Generation of a Mn(IV)–Peroxo or Mn(III)–Oxo–Mn(III) Species upon Oxygenation of Mono- and Binuclear Thiolate-Ligated Mn(II) Complexes

A thiolate-bridged binuclear complex [PPN]₂[(Mn^II(^TMSPS3))₂] (1, PPN = bis­(triphenylphosphine)­iminium and ^TMSPS3H₃ = (2,2′,2″-trimercapto-3,3′,3″-tris­(trimethylsilyl)­triphenylphosphine)), prepared from the reaction of MnCl₂/[PPN]Cl and Li₃[^TMSPS3], converts into a mononuclear complex [PPN]­[Mn^II(^TMSPS3)­(DABCO)] (2) in the presence of excess amounts of DABCO (DABCO = 1,4-diazabicyclo[2.2.2]­octane). Variable temperature studies of solution containing 1 and DABCO by UV–vis spectroscopy indicate that 1 and 2 exist in significant amounts in equilibrium and mononuclear 2 is favored at low temperature. Treatment of 1 or 2 with the monomeric O₂-side-on-bound [PPN]­[Mn^IV(O₂)­(^TMSPS3)] (3) produces the mono-oxo-bridged dimer [PPN]₂[(Mn^III(^TMSPS3))₂(μ-O)] (4). The electrochemistry of 1 and 2 reveals anodic peak(s) for a Mn^III/Mn^II redox couple at shifted potentials against Fc/Fc⁺, indicating that both complexes can be oxidized by dioxygen. The O₂ activation mediated by 1 and 2 is investigated in both solution and the solid state.

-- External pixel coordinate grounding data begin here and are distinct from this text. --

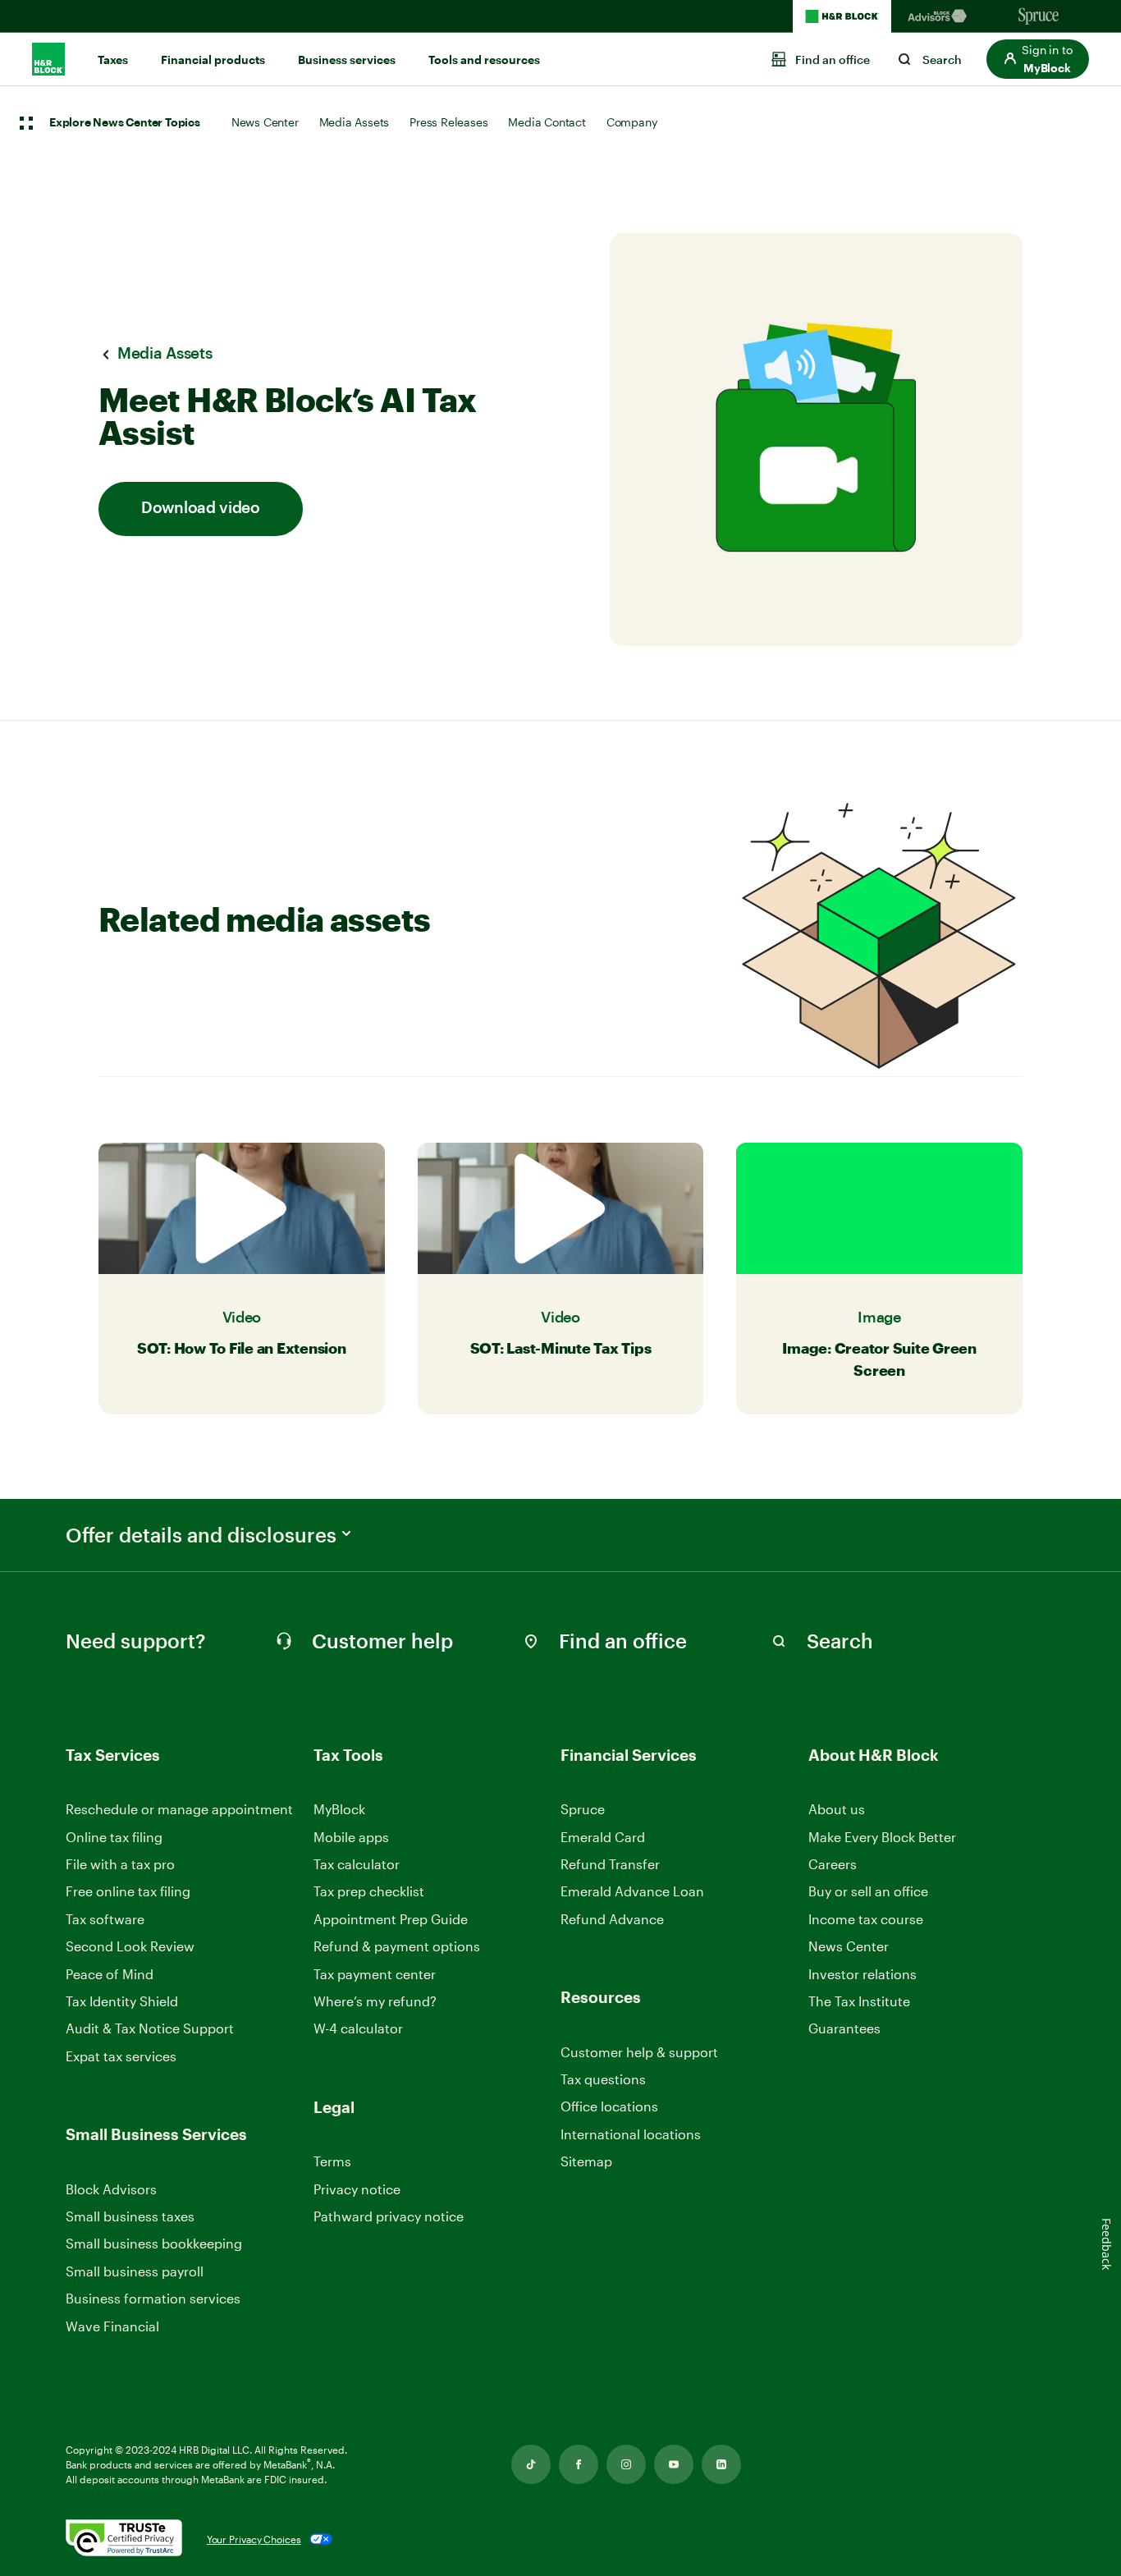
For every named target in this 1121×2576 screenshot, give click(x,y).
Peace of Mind (109, 1974)
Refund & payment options (396, 1946)
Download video (200, 508)
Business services (347, 59)
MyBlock (339, 1809)
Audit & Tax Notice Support (150, 2028)
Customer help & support (639, 2052)
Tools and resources (484, 59)
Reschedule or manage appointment (179, 1809)
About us (836, 1809)
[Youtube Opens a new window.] (673, 2464)
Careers (832, 1864)
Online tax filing (114, 1837)
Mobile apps (351, 1837)
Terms (332, 2161)
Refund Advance (612, 1919)
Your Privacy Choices (254, 2539)
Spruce (582, 1809)
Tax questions (603, 2079)
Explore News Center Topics (124, 123)
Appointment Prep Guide (390, 1919)
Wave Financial (112, 2326)
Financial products (213, 59)
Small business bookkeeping (154, 2243)
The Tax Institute (859, 2001)
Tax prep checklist (368, 1891)
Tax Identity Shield (122, 2001)
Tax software (105, 1919)
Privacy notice (356, 2189)
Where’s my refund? (375, 2001)
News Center (265, 122)
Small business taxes (130, 2216)
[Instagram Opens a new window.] (626, 2464)
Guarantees (844, 2028)
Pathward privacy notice (388, 2216)
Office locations (609, 2106)
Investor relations (862, 1974)
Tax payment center (374, 1974)
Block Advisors (111, 2189)
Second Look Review (130, 1946)
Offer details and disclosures (201, 1535)
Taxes (113, 59)
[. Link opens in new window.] (124, 2539)
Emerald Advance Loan (632, 1891)
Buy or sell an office (868, 1891)
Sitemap (586, 2161)
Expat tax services (121, 2056)
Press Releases (448, 122)
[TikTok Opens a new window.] (531, 2464)
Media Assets (354, 122)
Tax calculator (356, 1864)
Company (631, 122)
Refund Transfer (610, 1864)
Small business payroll (135, 2271)
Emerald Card (602, 1837)
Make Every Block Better (882, 1837)
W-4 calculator (358, 2028)
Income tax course (865, 1919)
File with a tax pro (120, 1864)
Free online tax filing (128, 1891)
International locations (630, 2134)
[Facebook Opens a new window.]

Microcrystals of 2 rapidly react with air or dry O₂ to generate the Mn­(IV)–peroxo 3 in high yield, revealing a solid-to-solid transformation and two-electron reduction of O₂. Oxygenation of 1 or 2 in solution, however, is affected by diffusion and transient concentration of dioxygen in the two different substrates, leading to generation of 3 and 4 in variable ratios.